From 1998–2006, Singen was an intermediate stop of the former Cisalpino service between Stuttgart and Milan (Italy).

| Line | Route |  | Frequency |
| IC 87 / RE 87 | Stuttgart – Böblingen – Horb – Rottweil – Tuttlingen – Singen | – Konstanz | Hourly |
– Schaffhausen – Zurich

In addition, the Schienenverkehrsgesellschaft mbH (SVG) operates FEX services on Saturday/Sunday and during holidays.

| Line | Route |  | Frequency | Operator |
| FEX0Südbahn | Singen – Radolfzell – Überlingen Therme – Friedrichshafen Stadt – Ravensburg – Aulendorf – Ulm – Plochingen – Stuttgart |  | limited service | SVG Stuttgart |
| FEX0Bodensee II | Stuttgart – Böblingen – Horb – Tuttlingen – Engen – Singen – Radolfzell – Konstanz |  | limited service |

===Regional services===
In regional transport, Regional-Express (RE) and Regionalbahn (RB) services (previously also an Interregio-Express, IRE) stop at Singen, giving through connections to Karlsruhe, Stuttgart, Basel, Konstanz and Ulm via Friedrichshafen.

The station is also served by regional S-Bahn routes. The S6 of the Bodensee S-Bahn connects Singen to, among other places, Engen as well as Radolfzell, Konstanz and other municipalities on Lake Constance. This service was previously operated as the Seehas, named after a mythical "lake hare". The S62 (nicknamed Rhyhas) of Schaffhausen S-Bahn links Singen with Schaffhausen. A connecting service (S65) runs from Schaffhausen to .

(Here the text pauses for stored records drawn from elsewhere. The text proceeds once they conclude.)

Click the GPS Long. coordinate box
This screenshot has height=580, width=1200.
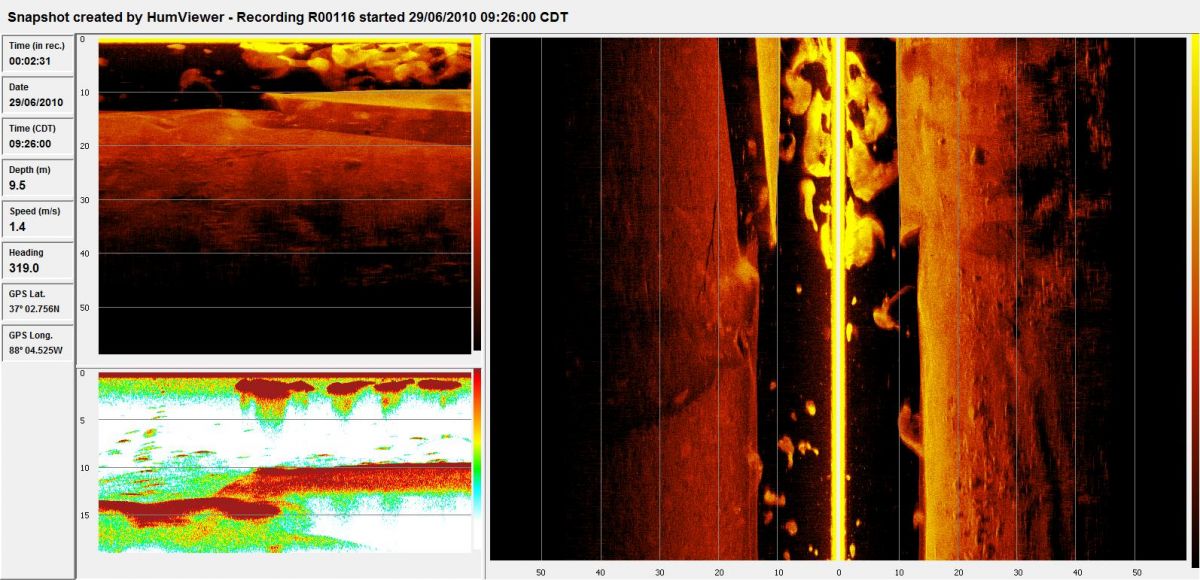pyautogui.click(x=38, y=344)
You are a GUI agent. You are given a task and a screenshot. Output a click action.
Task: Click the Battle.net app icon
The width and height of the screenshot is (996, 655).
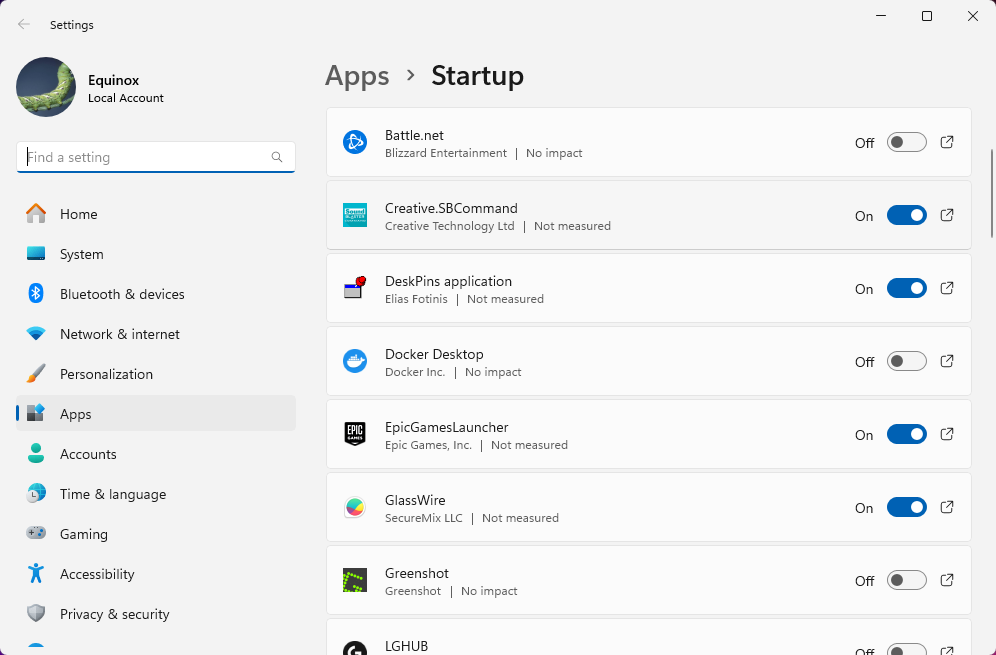(355, 143)

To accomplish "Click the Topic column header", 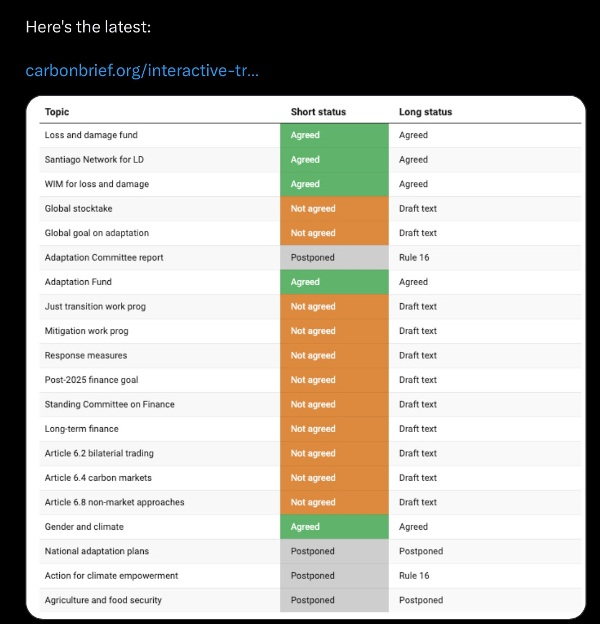I will (x=57, y=112).
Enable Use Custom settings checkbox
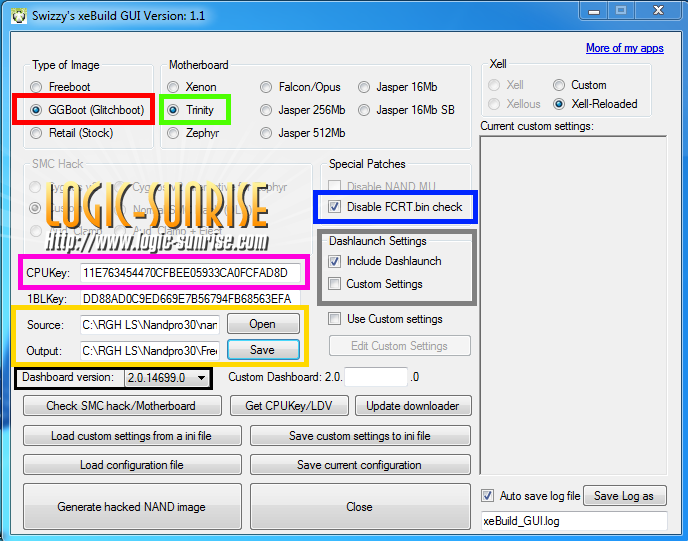Viewport: 688px width, 541px height. 334,319
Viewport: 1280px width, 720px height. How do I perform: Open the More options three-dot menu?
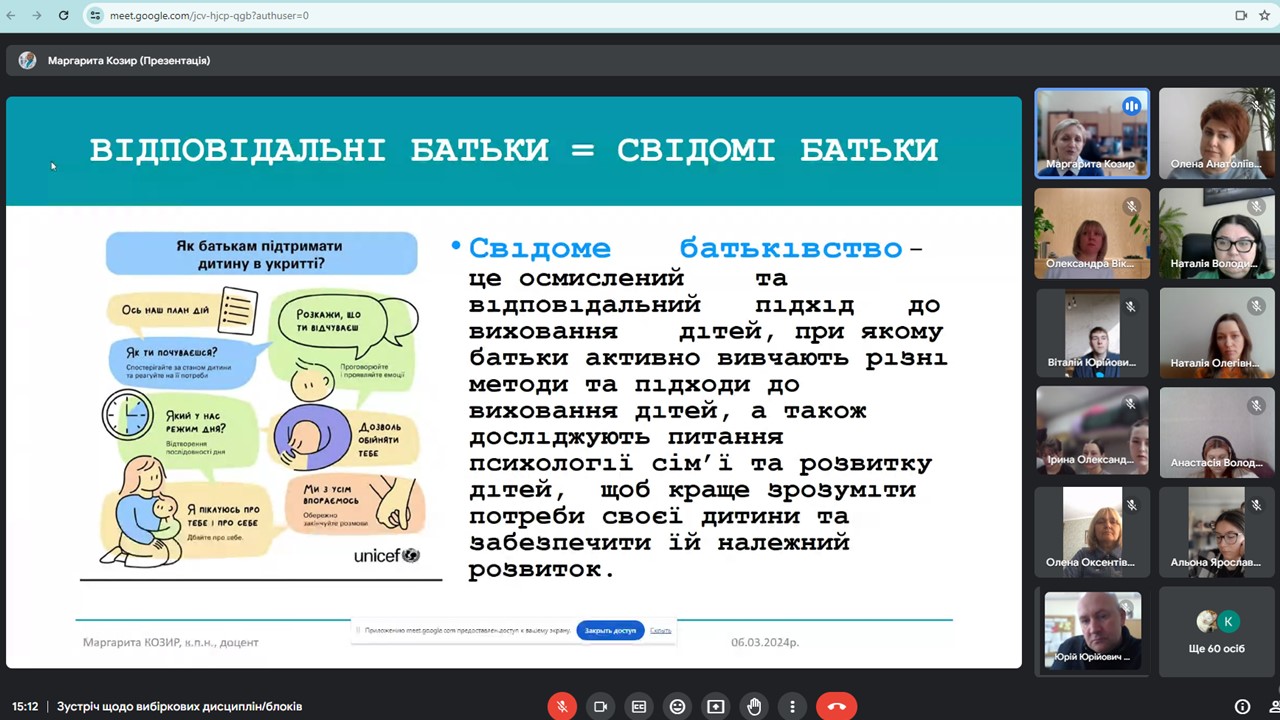792,707
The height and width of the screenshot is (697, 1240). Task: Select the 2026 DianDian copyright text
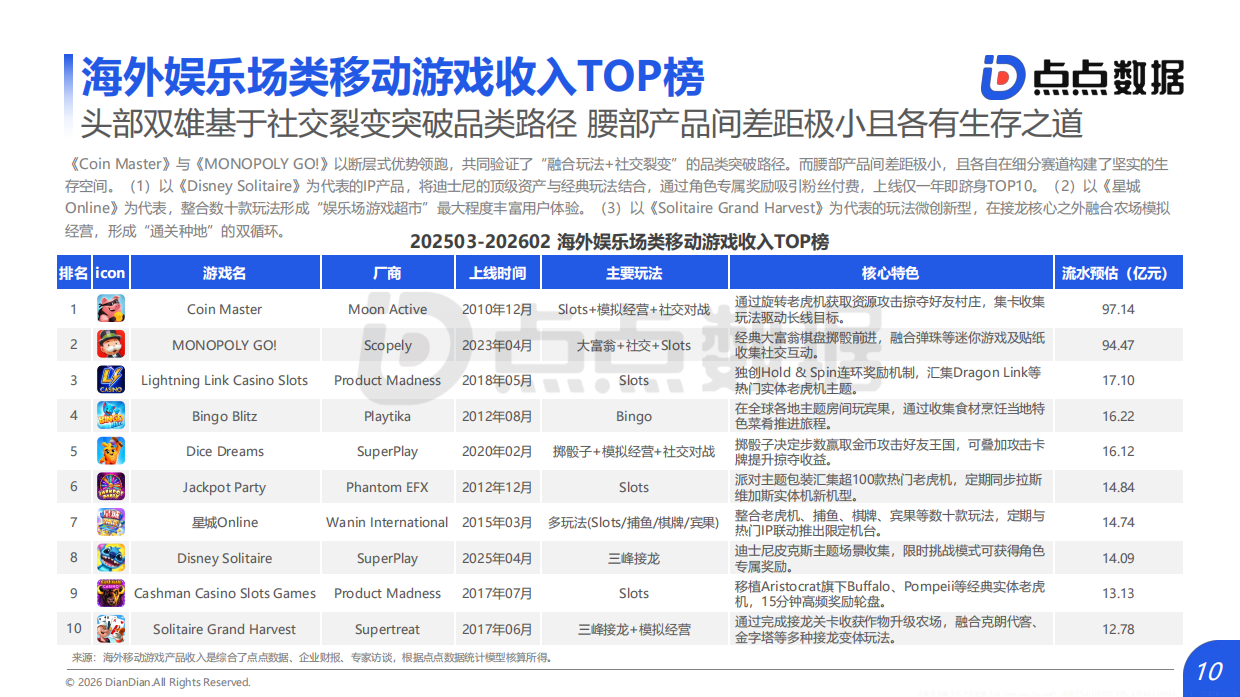coord(156,681)
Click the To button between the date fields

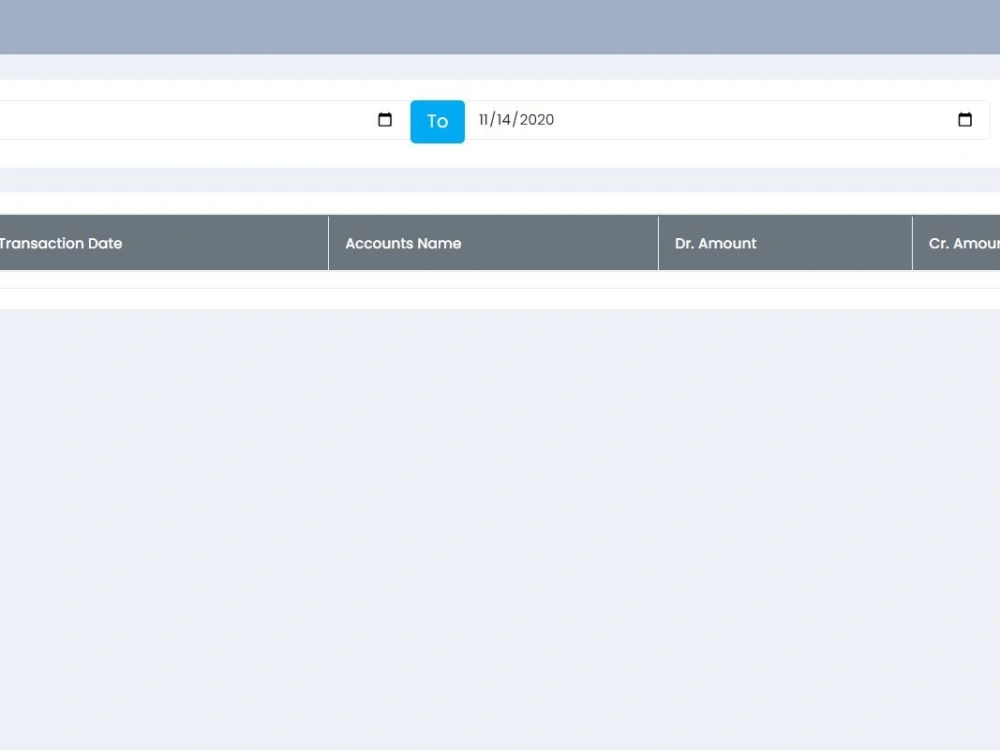(x=437, y=121)
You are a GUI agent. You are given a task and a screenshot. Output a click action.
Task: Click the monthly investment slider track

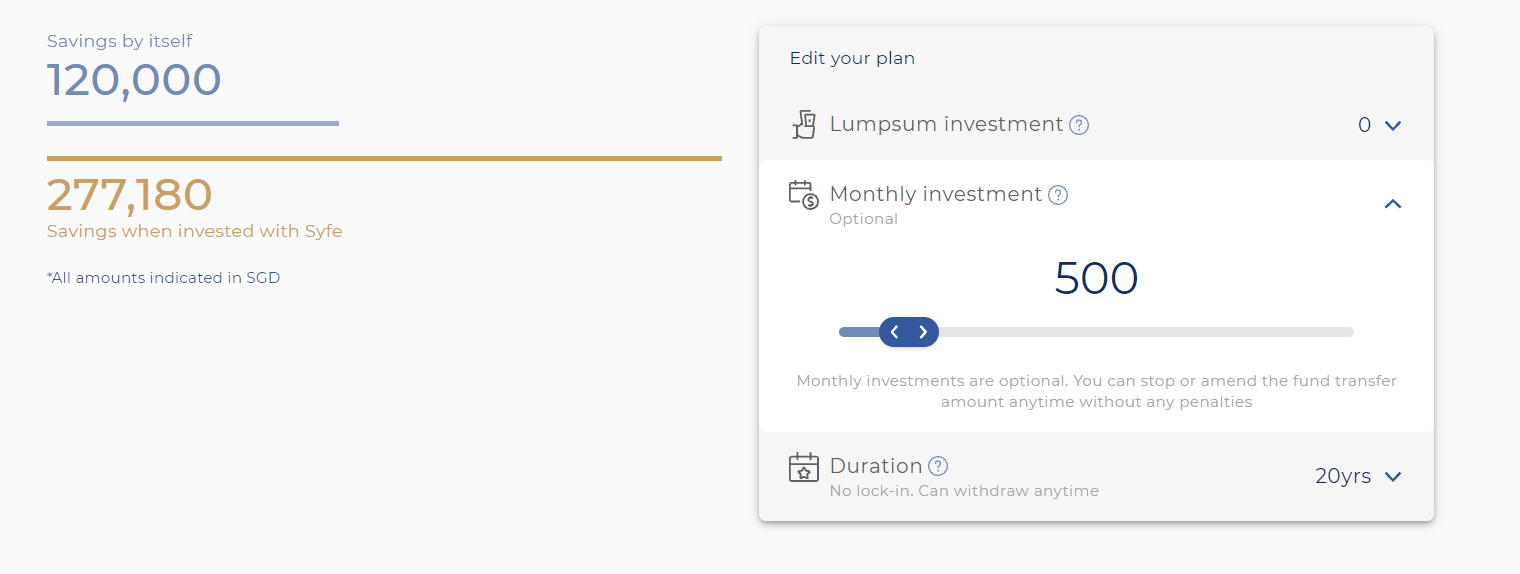click(1096, 332)
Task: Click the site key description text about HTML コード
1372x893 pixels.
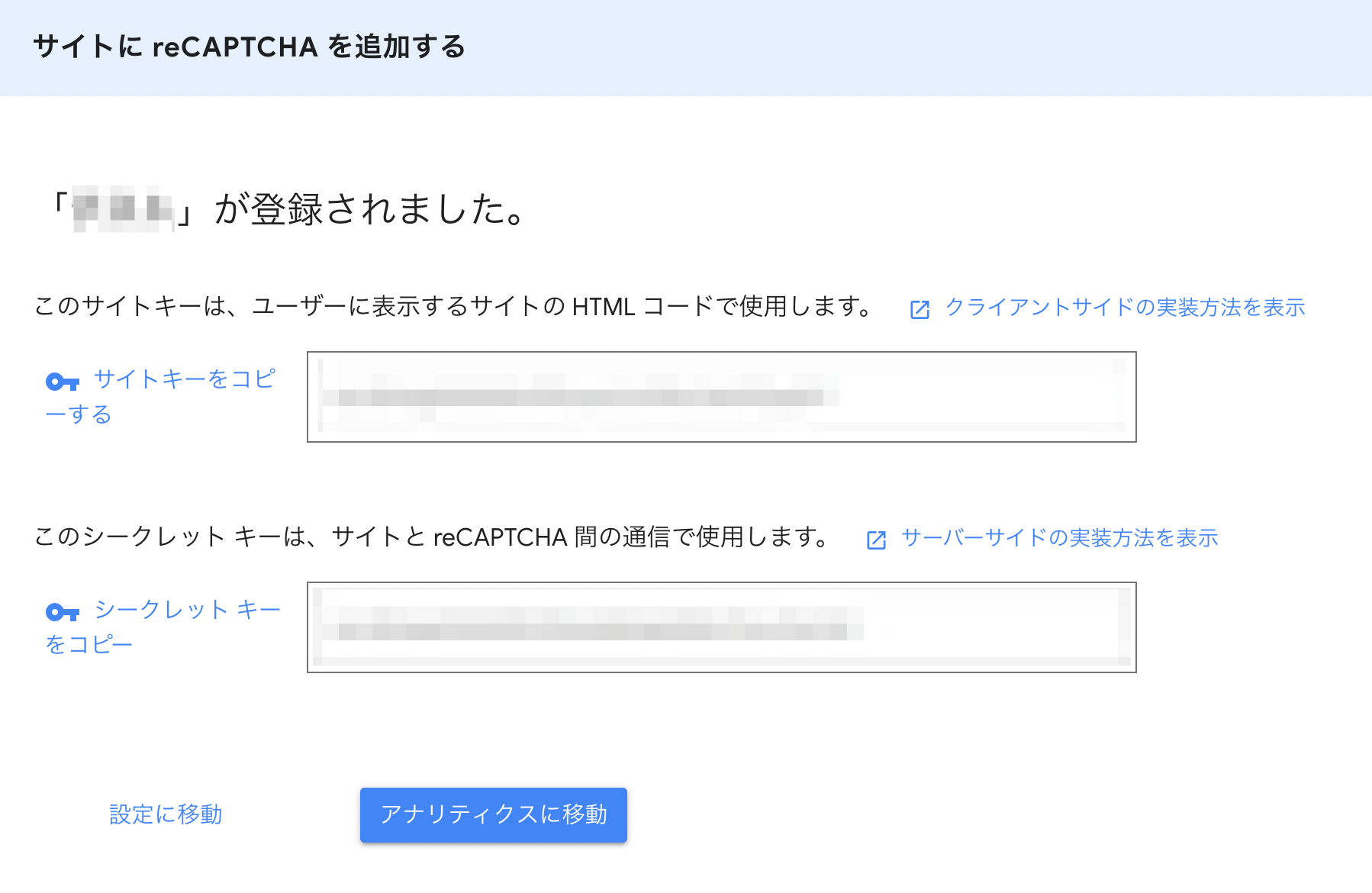Action: point(454,307)
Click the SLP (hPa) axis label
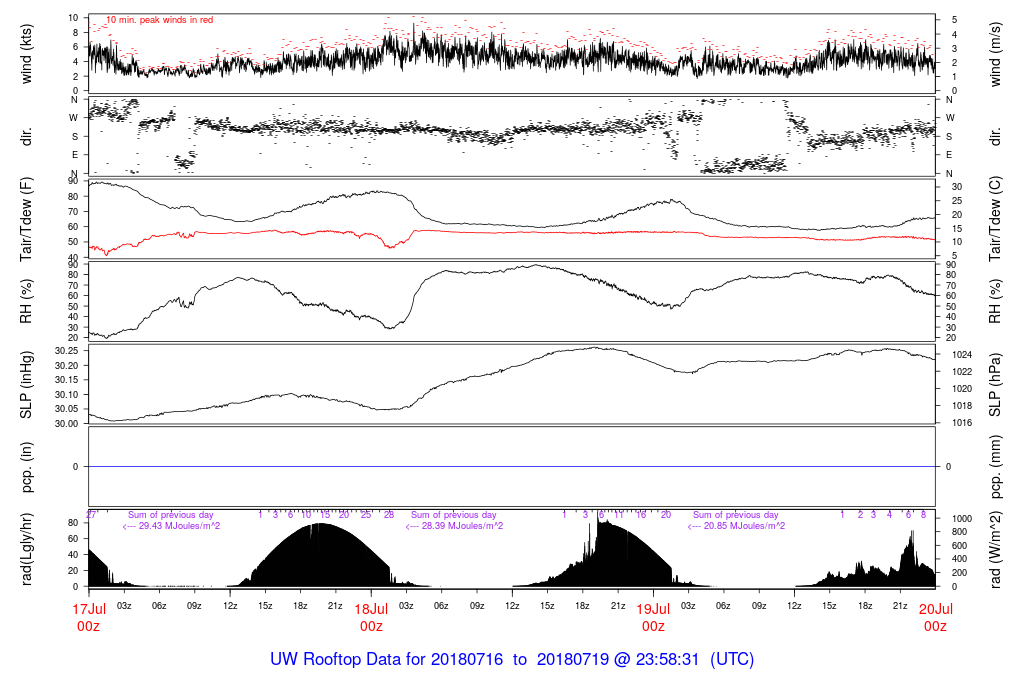 (x=996, y=384)
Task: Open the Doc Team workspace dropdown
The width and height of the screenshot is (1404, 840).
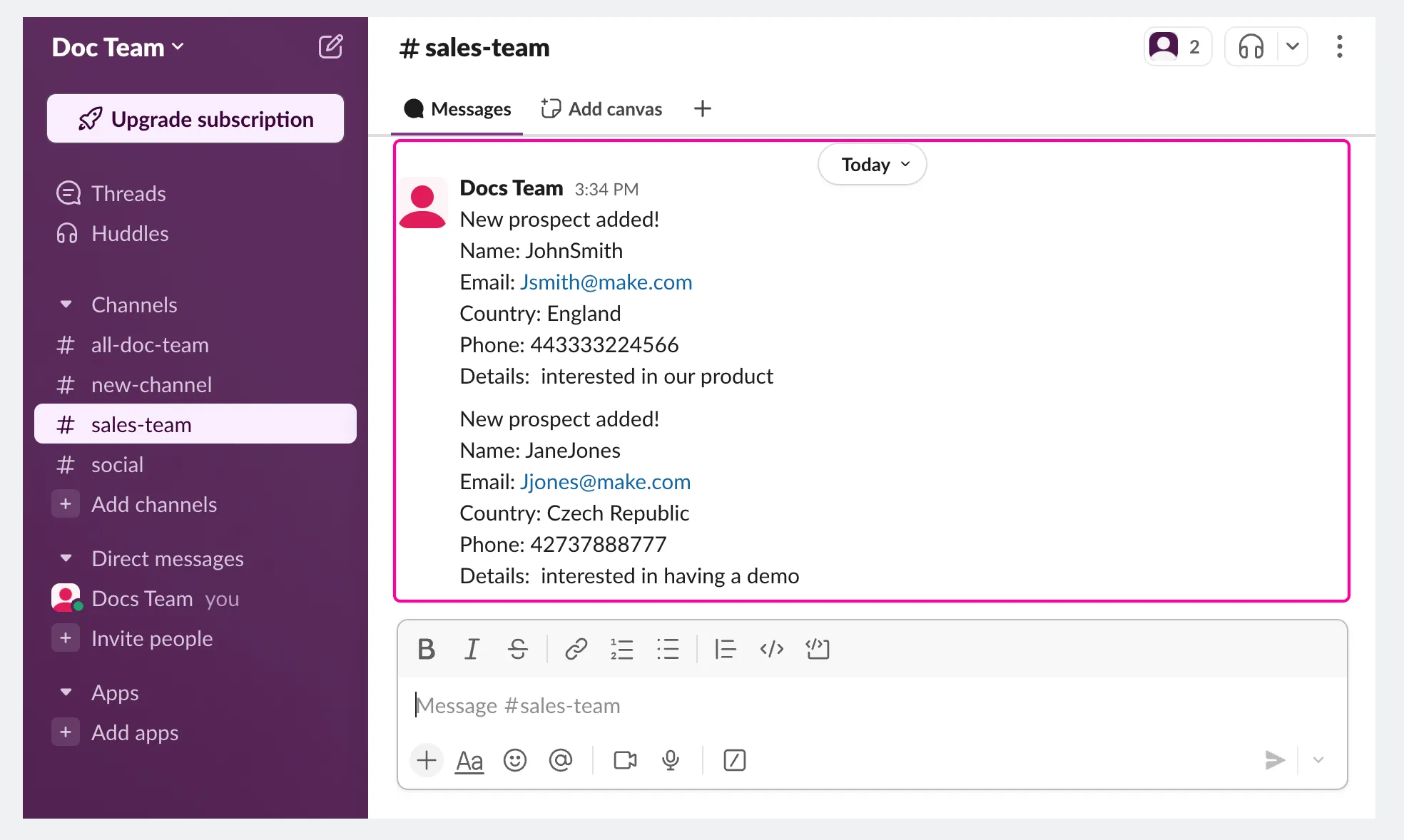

| Line | Route | Frequency | Operator |
| RE 2 | Karlsruhe – Baden-Baden – Achern – Offenburg – Villingen (Schwarzw) – Singen – Radolfzell – Konstanz | Every 60 minutes | DB Regio Baden-Württemberg |
| RE 3 | Basel Bad Bf – Rheinfelden (Baden) – Bad Säckingen – Waldshut – Schaffhausen – Singen (– Radolfzell – Friedrichshafen Stadt – Friedrichshafen Hafen / Ulm) | Every 60/120 minutes |
| RE 4 | Stuttgart – Böblingen – Herrenberg – Eutingen im Gäu – Horb – Rottweil – Tuttlingen – Singen – Radolfzell – Konstanz | One train pair at weekends |
| RE 43 | Singen – Engen – Tuttlingen – Rottweil | Some trains | SWEG |
| RB 31 | Singen – Radolfzell – Überlingen – Friedrichshafen Stadt | Several trains | DB Regio Baden-Württemberg |
| S6 | Engen – Mühlhausen (b Engen) – Singen – Radolfzell – Allensbach – Konstanz | Every 30 minutes | SBB GmbH |
| S62 | Schaffhausen – Herblingen – Thayngen – Bietingen – Gottmadingen – Singen (– Radolfzell) | Every 30 minutes | SBB GmbH |

(as of 2022)

===Defunct and heritage railway lines===
Formerly the Randen railway (Randenbahn) ran from Singen to Beuren-Büßlingen. Most of this railway line is now dismantled.

The Etzwilen–Singen railway (Etzwilerbahn) ran via Rielasingen to Etzwilen in Switzerland. Since 2007, the latter is a heritage railway operated by heritage trains and draisines.

===Freight traffic===
Freight is handled at a container terminal in the industrial area, which provides connections to Italy.